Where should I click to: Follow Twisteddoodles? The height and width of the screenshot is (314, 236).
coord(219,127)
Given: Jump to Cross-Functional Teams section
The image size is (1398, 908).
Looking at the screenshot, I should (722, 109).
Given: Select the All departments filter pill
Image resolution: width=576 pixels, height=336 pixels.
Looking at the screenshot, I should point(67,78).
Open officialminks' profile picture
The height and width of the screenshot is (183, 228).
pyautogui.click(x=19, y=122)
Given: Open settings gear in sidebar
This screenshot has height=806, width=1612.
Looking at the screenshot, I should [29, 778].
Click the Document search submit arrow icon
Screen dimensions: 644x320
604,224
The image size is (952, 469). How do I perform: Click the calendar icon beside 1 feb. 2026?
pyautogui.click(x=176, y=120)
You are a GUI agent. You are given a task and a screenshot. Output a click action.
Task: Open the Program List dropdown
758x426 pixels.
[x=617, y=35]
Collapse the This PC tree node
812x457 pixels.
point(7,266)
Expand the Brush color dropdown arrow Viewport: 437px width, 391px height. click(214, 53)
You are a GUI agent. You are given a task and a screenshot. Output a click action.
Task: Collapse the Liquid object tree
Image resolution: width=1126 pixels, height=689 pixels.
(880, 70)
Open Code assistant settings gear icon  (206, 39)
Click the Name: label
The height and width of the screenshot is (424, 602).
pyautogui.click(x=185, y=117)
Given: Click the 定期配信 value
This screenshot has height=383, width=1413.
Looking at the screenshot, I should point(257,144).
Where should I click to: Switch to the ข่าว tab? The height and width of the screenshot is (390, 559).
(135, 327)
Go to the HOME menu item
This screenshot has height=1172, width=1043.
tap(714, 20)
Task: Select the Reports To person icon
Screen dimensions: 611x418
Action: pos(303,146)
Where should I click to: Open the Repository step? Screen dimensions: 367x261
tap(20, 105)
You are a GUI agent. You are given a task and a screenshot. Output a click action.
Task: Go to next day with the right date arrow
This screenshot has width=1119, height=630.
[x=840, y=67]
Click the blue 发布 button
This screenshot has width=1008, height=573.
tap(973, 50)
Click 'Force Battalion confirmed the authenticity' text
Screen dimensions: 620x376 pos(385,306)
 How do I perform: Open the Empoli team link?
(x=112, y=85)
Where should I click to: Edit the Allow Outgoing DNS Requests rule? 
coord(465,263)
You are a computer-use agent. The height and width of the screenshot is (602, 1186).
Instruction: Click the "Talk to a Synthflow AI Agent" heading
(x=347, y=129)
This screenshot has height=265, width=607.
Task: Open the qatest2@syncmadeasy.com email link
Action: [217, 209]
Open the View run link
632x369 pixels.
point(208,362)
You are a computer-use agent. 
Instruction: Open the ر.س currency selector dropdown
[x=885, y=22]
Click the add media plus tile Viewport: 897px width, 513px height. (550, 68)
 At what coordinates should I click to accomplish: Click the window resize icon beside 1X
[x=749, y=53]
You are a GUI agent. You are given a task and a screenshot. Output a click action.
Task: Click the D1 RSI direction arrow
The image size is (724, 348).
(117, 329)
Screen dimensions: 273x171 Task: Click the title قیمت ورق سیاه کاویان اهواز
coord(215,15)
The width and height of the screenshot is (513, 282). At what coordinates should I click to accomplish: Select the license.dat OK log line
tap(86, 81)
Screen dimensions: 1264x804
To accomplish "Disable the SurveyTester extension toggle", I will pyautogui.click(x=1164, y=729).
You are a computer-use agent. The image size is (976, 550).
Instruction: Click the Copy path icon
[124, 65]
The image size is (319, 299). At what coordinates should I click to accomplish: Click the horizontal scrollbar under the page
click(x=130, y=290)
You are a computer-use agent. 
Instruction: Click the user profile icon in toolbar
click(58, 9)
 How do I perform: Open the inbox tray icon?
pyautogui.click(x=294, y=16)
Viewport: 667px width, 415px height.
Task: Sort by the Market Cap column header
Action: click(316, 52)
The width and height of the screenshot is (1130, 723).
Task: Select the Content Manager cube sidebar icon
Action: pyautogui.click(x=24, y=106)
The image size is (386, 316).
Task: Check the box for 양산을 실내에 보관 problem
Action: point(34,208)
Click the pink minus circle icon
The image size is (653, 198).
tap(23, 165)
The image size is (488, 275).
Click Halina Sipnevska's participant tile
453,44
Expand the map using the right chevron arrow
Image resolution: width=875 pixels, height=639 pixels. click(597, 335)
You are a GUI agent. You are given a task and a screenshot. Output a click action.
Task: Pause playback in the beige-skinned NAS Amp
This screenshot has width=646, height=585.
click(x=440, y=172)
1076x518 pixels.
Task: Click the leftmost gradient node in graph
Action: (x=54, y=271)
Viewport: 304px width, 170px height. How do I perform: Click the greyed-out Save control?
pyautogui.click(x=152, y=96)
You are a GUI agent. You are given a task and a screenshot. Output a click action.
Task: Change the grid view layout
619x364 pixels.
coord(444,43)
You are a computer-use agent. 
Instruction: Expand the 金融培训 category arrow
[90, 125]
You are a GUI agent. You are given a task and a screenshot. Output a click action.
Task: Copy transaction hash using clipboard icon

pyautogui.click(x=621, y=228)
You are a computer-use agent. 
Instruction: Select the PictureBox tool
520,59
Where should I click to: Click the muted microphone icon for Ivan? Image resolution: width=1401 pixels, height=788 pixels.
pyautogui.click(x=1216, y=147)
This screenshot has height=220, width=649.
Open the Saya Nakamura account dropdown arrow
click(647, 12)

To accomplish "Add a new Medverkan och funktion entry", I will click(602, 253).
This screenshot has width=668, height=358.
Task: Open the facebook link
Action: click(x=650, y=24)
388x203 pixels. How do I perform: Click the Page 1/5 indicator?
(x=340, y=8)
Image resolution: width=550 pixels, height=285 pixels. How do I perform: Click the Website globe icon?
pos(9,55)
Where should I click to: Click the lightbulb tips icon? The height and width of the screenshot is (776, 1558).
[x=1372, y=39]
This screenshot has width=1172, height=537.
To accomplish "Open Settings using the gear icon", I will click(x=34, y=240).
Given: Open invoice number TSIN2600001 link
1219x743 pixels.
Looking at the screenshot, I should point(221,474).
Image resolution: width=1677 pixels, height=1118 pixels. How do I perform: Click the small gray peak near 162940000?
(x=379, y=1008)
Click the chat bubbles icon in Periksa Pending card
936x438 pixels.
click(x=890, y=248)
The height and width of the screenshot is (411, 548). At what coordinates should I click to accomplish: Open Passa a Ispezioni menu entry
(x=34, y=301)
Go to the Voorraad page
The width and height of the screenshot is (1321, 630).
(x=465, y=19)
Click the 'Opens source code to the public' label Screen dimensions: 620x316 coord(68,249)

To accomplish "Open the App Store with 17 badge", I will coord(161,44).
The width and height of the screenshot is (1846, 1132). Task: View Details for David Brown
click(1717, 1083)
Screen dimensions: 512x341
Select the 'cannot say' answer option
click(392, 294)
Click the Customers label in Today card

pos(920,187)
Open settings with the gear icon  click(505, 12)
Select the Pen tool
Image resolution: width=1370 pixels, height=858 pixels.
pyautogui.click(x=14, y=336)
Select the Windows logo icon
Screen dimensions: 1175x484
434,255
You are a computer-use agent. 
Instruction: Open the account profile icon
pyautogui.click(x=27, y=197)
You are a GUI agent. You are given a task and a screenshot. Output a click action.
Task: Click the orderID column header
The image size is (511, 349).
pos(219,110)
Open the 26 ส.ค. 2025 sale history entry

──────────────────────────────

*Request*
Return the whole listing above line for line, with no change to any character.

*Response*
Where should I click to: Follow Twisteddoodles? The height and width of the screenshot is (314, 236).
coord(219,127)
Given: Jump to Cross-Functional Teams section
The image size is (1398, 908).
Looking at the screenshot, I should (722, 109).
Given: Select the All departments filter pill
Image resolution: width=576 pixels, height=336 pixels.
Looking at the screenshot, I should point(67,78).
Open officialminks' profile picture
The height and width of the screenshot is (183, 228).
pyautogui.click(x=19, y=122)
Given: Open settings gear in sidebar
This screenshot has height=806, width=1612.
Looking at the screenshot, I should [29, 778].
Click the Document search submit arrow icon
Screen dimensions: 644x320
604,224
The image size is (952, 469). How do I perform: Click the calendar icon beside 1 feb. 2026?
pyautogui.click(x=176, y=120)
You are a GUI agent. You are given a task and a screenshot. Output a click action.
Task: Open the Program List dropdown
758x426 pixels.
[x=617, y=35]
Collapse the This PC tree node
812x457 pixels.
point(7,266)
Expand the Brush color dropdown arrow Viewport: 437px width, 391px height. click(214, 53)
You are a GUI agent. You are given a task and a screenshot. Output a click action.
Task: Collapse the Liquid object tree
Image resolution: width=1126 pixels, height=689 pixels.
(880, 70)
Open Code assistant settings gear icon  (206, 39)
Click the Name: label
The height and width of the screenshot is (424, 602).
pyautogui.click(x=185, y=117)
Given: Click the 定期配信 value
This screenshot has height=383, width=1413.
Looking at the screenshot, I should point(257,144).
Where should I click to: Switch to the ข่าว tab? The height and width of the screenshot is (390, 559).
(135, 327)
Go to the HOME menu item
This screenshot has height=1172, width=1043.
tap(714, 20)
Task: Select the Reports To person icon
Screen dimensions: 611x418
Action: pos(303,146)
Where should I click to: Open the Repository step? Screen dimensions: 367x261
tap(20, 105)
You are a GUI agent. You are given a task and a screenshot. Output a click action.
Task: Go to next day with the right date arrow
This screenshot has width=1119, height=630.
[x=840, y=67]
Click the blue 发布 button
This screenshot has width=1008, height=573.
tap(973, 50)
Click 'Force Battalion confirmed the authenticity' text
Screen dimensions: 620x376 pos(385,306)
 How do I perform: Open the Empoli team link?
(x=112, y=85)
Where should I click to: Edit the Allow Outgoing DNS Requests rule? 
coord(465,263)
You are a computer-use agent. The height and width of the screenshot is (602, 1186).
Instruction: Click the "Talk to a Synthflow AI Agent" heading
(x=347, y=129)
This screenshot has height=265, width=607.
Task: Open the qatest2@syncmadeasy.com email link
Action: [217, 209]
Open the View run link
632x369 pixels.
point(208,362)
You are a computer-use agent. 
Instruction: Open the ر.س currency selector dropdown
[x=885, y=22]
Click the add media plus tile Viewport: 897px width, 513px height. (550, 68)
 At what coordinates should I click to accomplish: Click the window resize icon beside 1X
[x=749, y=53]
You are a GUI agent. You are given a task and a screenshot. Output a click action.
Task: Click the D1 RSI direction arrow
The image size is (724, 348).
(117, 329)
Screen dimensions: 273x171 Task: Click the title قیمت ورق سیاه کاویان اهواز
coord(215,15)
The width and height of the screenshot is (513, 282). At what coordinates should I click to accomplish: Select the license.dat OK log line
tap(86, 81)
Screen dimensions: 1264x804
To accomplish "Disable the SurveyTester extension toggle", I will pyautogui.click(x=1164, y=729).
You are a computer-use agent. The image size is (976, 550).
Instruction: Click the Copy path icon
[124, 65]
The image size is (319, 299). At what coordinates should I click to accomplish: Click the horizontal scrollbar under the page
click(x=130, y=290)
You are a computer-use agent. 
Instruction: Click the user profile icon in toolbar
click(58, 9)
 How do I perform: Open the inbox tray icon?
pyautogui.click(x=294, y=16)
Viewport: 667px width, 415px height.
Task: Sort by the Market Cap column header
Action: click(316, 52)
The width and height of the screenshot is (1130, 723).
Task: Select the Content Manager cube sidebar icon
Action: pyautogui.click(x=24, y=106)
The image size is (386, 316).
Task: Check the box for 양산을 실내에 보관 problem
Action: point(34,208)
Click the pink minus circle icon
The image size is (653, 198).
tap(23, 165)
The image size is (488, 275).
Click Halina Sipnevska's participant tile
453,44
Expand the map using the right chevron arrow
Image resolution: width=875 pixels, height=639 pixels. click(597, 335)
You are a GUI agent. You are given a task and a screenshot. Output a click action.
Task: Pause playback in the beige-skinned NAS Amp
This screenshot has width=646, height=585.
click(x=440, y=172)
1076x518 pixels.
Task: Click the leftmost gradient node in graph
Action: (x=54, y=271)
Viewport: 304px width, 170px height. How do I perform: Click the greyed-out Save control?
pyautogui.click(x=152, y=96)
You are a GUI agent. You are given a task and a screenshot. Output a click action.
Task: Change the grid view layout
619x364 pixels.
coord(444,43)
You are a computer-use agent. 
Instruction: Expand the 金融培训 category arrow
[90, 125]
You are a GUI agent. You are given a task and a screenshot. Output a click action.
Task: Copy transaction hash using clipboard icon

pyautogui.click(x=621, y=228)
You are a computer-use agent. 
Instruction: Select the PictureBox tool
520,59
Where should I click to: Click the muted microphone icon for Ivan? Image resolution: width=1401 pixels, height=788 pixels.
pyautogui.click(x=1216, y=147)
This screenshot has height=220, width=649.
Open the Saya Nakamura account dropdown arrow
click(647, 12)

To accomplish "Add a new Medverkan och funktion entry", I will click(602, 253).
This screenshot has width=668, height=358.
Task: Open the facebook link
Action: click(x=650, y=24)
388x203 pixels. How do I perform: Click the Page 1/5 indicator?
(x=340, y=8)
Image resolution: width=550 pixels, height=285 pixels. How do I perform: Click the Website globe icon?
pos(9,55)
Where should I click to: Click the lightbulb tips icon? The height and width of the screenshot is (776, 1558).
[x=1372, y=39]
This screenshot has width=1172, height=537.
To accomplish "Open Settings using the gear icon", I will click(x=34, y=240).
Given: Open invoice number TSIN2600001 link
1219x743 pixels.
Looking at the screenshot, I should point(221,474).
Image resolution: width=1677 pixels, height=1118 pixels. How do I perform: Click the small gray peak near 162940000?
(x=379, y=1008)
Click the chat bubbles icon in Periksa Pending card
936x438 pixels.
click(x=890, y=248)
The height and width of the screenshot is (411, 548). At what coordinates should I click to accomplish: Open Passa a Ispezioni menu entry
(x=34, y=301)
Go to the Voorraad page
The width and height of the screenshot is (1321, 630).
(x=465, y=19)
Click the 'Opens source code to the public' label Screen dimensions: 620x316 coord(68,249)

To accomplish "Open the App Store with 17 badge", I will coord(161,44).
The width and height of the screenshot is (1846, 1132). Task: View Details for David Brown
click(1717, 1083)
Screen dimensions: 512x341
Select the 'cannot say' answer option
click(392, 294)
Click the Customers label in Today card

pos(920,187)
Open settings with the gear icon  click(505, 12)
Select the Pen tool
Image resolution: width=1370 pixels, height=858 pixels.
pyautogui.click(x=14, y=336)
Select the Windows logo icon
Screen dimensions: 1175x484
434,255
You are a computer-use agent. 
Instruction: Open the account profile icon
pyautogui.click(x=27, y=197)
You are a GUI agent. You are given a task and a screenshot. Output a click action.
Task: Click the orderID column header
The image size is (511, 349).
pos(219,110)
Open the 26 ส.ค. 2025 sale history entry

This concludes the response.